Internet DRAFT - draft-karcz-uuas
draft-karcz-uuas
Independent M. Karcz
Internet-Draft UKLO Tczew
Updates: 7231 (if approved) November 10, 2014
Intended status: Experimental
Expires: May 14, 2015
Unified User-Agent String
draft-karcz-uuas-01
Abstract
User-Agent is a HTTP request-header field. It contains information
about the user agent originating the request, which is often used by
servers to help identify the scope of reported interoperability
problems, to work around or tailor responses to avoid particular user
agent limitations, and for analytics regarding browser or operating
system use. Over the years contents of this field got complicated
and ambiguous. That was the reaction for sending altered version of
websites to web browsers other than popular ones. During the
development of the WWW, authors of the new web browsers used to
construct User-Agent strings similar to Netscape's one.
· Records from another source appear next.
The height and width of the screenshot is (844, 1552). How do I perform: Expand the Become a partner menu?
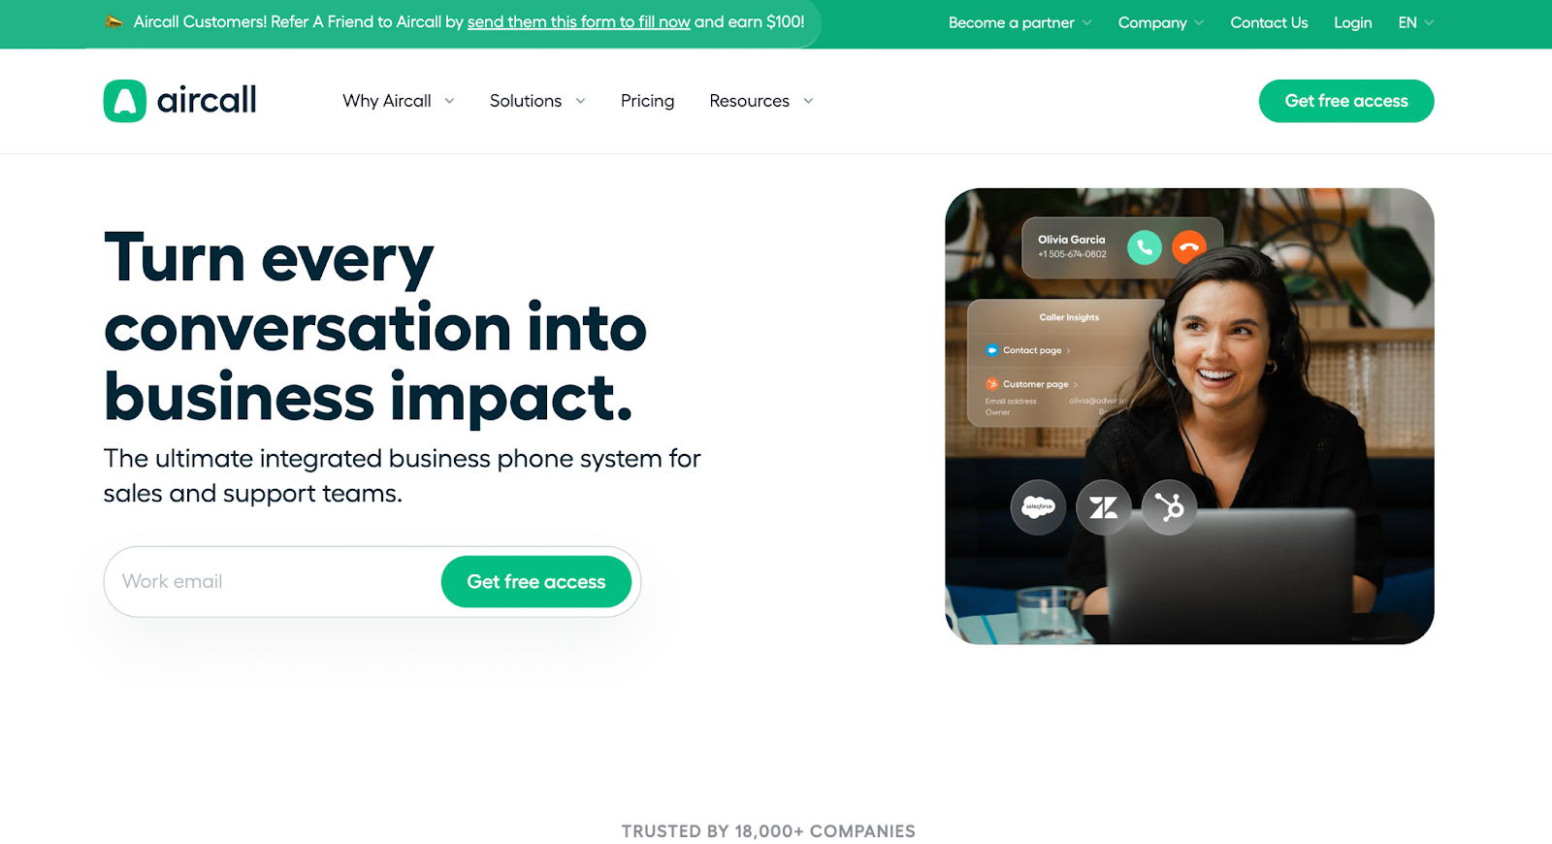pos(1020,22)
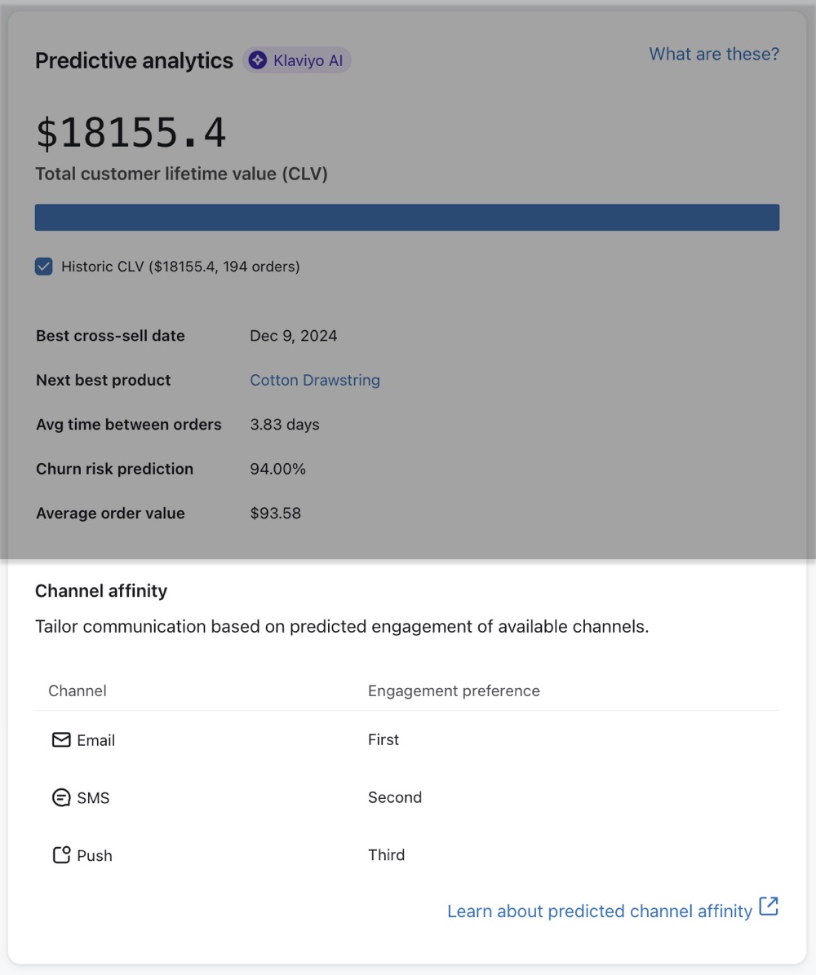Click the Historic CLV legend label text
Viewport: 816px width, 975px height.
(x=180, y=267)
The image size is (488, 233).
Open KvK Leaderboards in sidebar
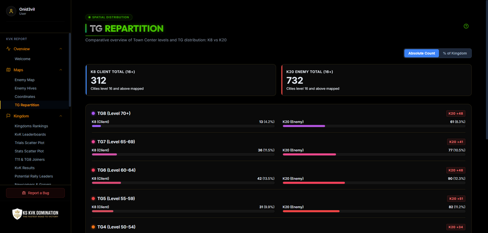(x=30, y=135)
Nowadays
contents of the User-Agent field are much longer than 15 years ago.
This Memo proposes the Uniform User-Agent String as a way to simplify
the User-Agent field contents, while maintaining the previous
possibility of their use.
Status of This Memo
This Internet-Draft is submitted in full conformance with the
provisions of BCP 78 and BCP 79.
Internet-Drafts are working documents of the Internet Engineering
Task Force (IETF). Note that other groups may also distribute
working documents as Internet-Drafts. The list of current Internet-
Drafts is at http://datatracker.ietf.org/drafts/current/.
Internet-Drafts are draft documents valid for a maximum of six months
and may be updated, replaced, or obsoleted by other documents at any
time. It is inappropriate to use Internet-Drafts as reference
material or to cite them other than as "work in progress."
This Internet-Draft will expire on May 14, 2015.
Karcz Expires May 14, 2015 [Page 1]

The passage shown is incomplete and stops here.